• Required tasks:
(A) In the serialization documentation, what library compresses large serialized data?
(B) Carry the serialization documentation on from the point where it stops.

• Text:

Implementation Details

Type Registry System

The serialization system uses two registries managed by the TypeRegistry class:

  1. Custom Type Registry: For classes inheriting from SerializableType
  2. Pydantic Type Registry: For Pydantic models
# Types are automatically registered during serialization
user = User("John", 30)
hash_map.set("user", user)  # Registers User class in custom type registry

model = UserModel(name="Jane", email="jane@example.com", age=25)
hash_map.set("model", model)  # Registers UserModel in pydantic registry

Serialization Process

graph TD
    A[Start Serialization] --> B{Is data a Pydantic model?}
    B -- Yes --> C[Prepare raw_str_data for Pydantic]
    C --> D[Register Pydantic type]
    B -- No --> E{Is data a SerializableType?}
    E -- Yes --> F[Prepare raw_str_data for Custom Type]
    F --> G[Register Custom type]
    E -- No --> H[Call _serialize_recursive]
    H --> I[Get serialized data]
    I --> J[Convert to JSON string]
    J --> K{Is data large enough for compression?}
    K -- Yes --> L[Compress data]
    K -- No --> M[Return raw_str_data]

    M --> N[End Serialization]
Loading

The serialization process follows these steps:

  1. Type Detection

    • Checks if the value is a Pydantic model
    • Checks if the value is a SerializableType
    • Falls back to built-in type handlers
  2. Data Transformation

    • Converts objects to a dictionary format with type information
    • Handles nested structures recursively
    • Preserves type information in the _type field
  3. Compression

    • Large serialized data is automatically compressed using zlib
    • Compression threshold is configurable
    • Compressed data is marked with a special prefix

Deserialization Process

graph TD
    N[Start Deserialization] --> O{Is data empty?}
    O -- Yes --> Q[Return None]
    O -- No --> R[Decode data]
    R --> S{Is data compressed?}
    S -- Yes --> T[Decompress data]
    S -- No --> U[Load JSON data]
    U --> V{Is _registry present?}
    V -- Yes --> W{Is it Pydantic?}
    W -- Yes --> X[Validate using Pydantic model]
    W -- No --> Y[Use Custom type to create instance]
    V -- No --> Z[Call _deserialize_recursive]
    Z --> AA[Return deserialized data]

    AA --> AB[End Deserialization]
Loading

The deserialization process:

  1. Compression Check

    • Detects if data is compressed (checks for compression marker)
    • Decompresses if necessary
  2. Type Resolution

    • Checks registry type (_registry field)
    • Uses appropriate registry to reconstruct objects
    • Falls back to built-in type handlers
  3. Object Recreation

    • Reconstructs objects using registered type information
    • Handles nested structures recursively

Best Practices

  1. Type Registration

    • Register all types explicitly to avoid missing types when deserializing (important for consumer processes)

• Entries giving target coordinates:
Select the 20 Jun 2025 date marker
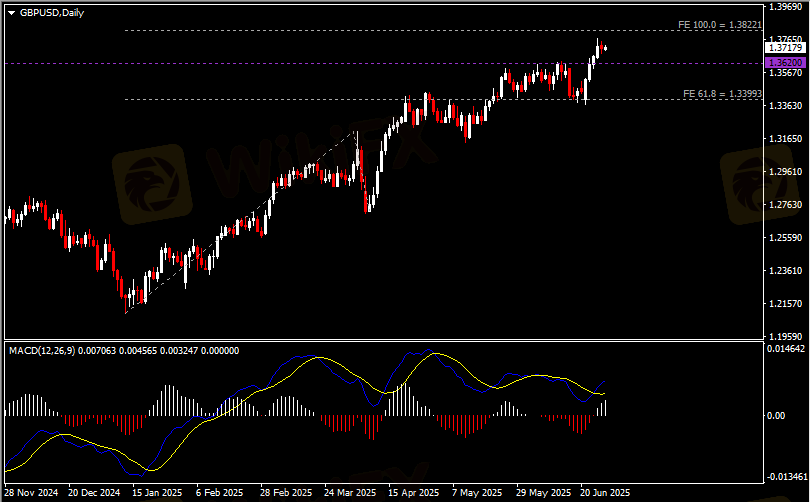This screenshot has height=502, width=810. point(605,493)
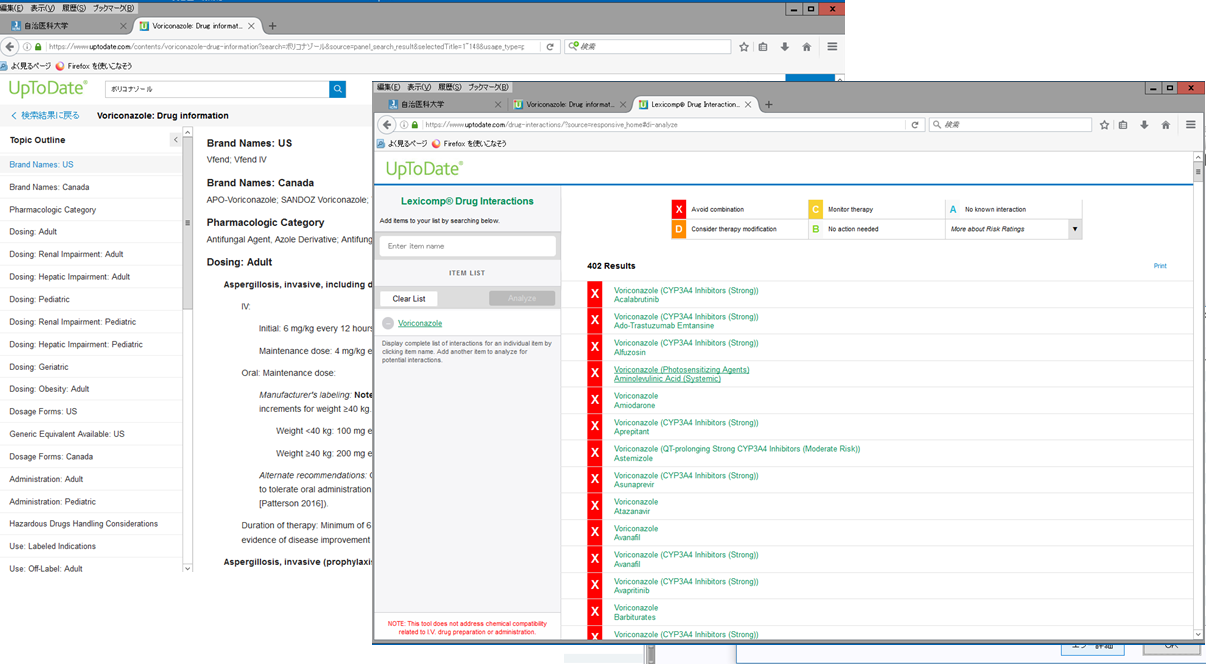Click the blue UpToDate search magnifier button
This screenshot has height=664, width=1206.
pyautogui.click(x=337, y=89)
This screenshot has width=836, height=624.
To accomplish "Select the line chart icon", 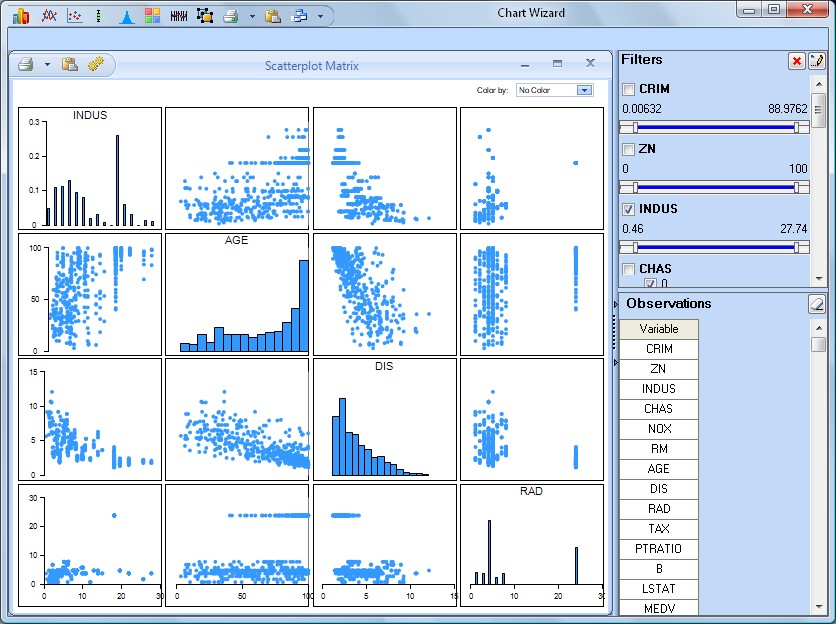I will coord(47,16).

• Task-by-task answers:
(A) zlib

(B)
    • Keep type names unique across your application
  2. Performance Considerations

    • Configure compression threshold based on your data size, default is 1024 bytes
    • Use appropriate serialization methods for your data types
    • Consider the overhead of complex nested structures
  3. Custom Type Implementation

    • Always override __eq__ in SerializableType subclasses
    • The default __eq__ implementation compares to_dict() output, which may not be what you want
    • Implement proper equality comparison based on your type's semantics
    def __eq__(self, other):
        return (
            isinstance(other, self.__class__) and  # Check type
            self.field1 == other.field1 and        # Compare relevant fields
            self.field2 == other.field2
        )
  4. Error Handling

    try:
        result = hash_map.get("key")
    except ValueError as e:
        logger.error(f"Unsupported type or serialization error: {e}")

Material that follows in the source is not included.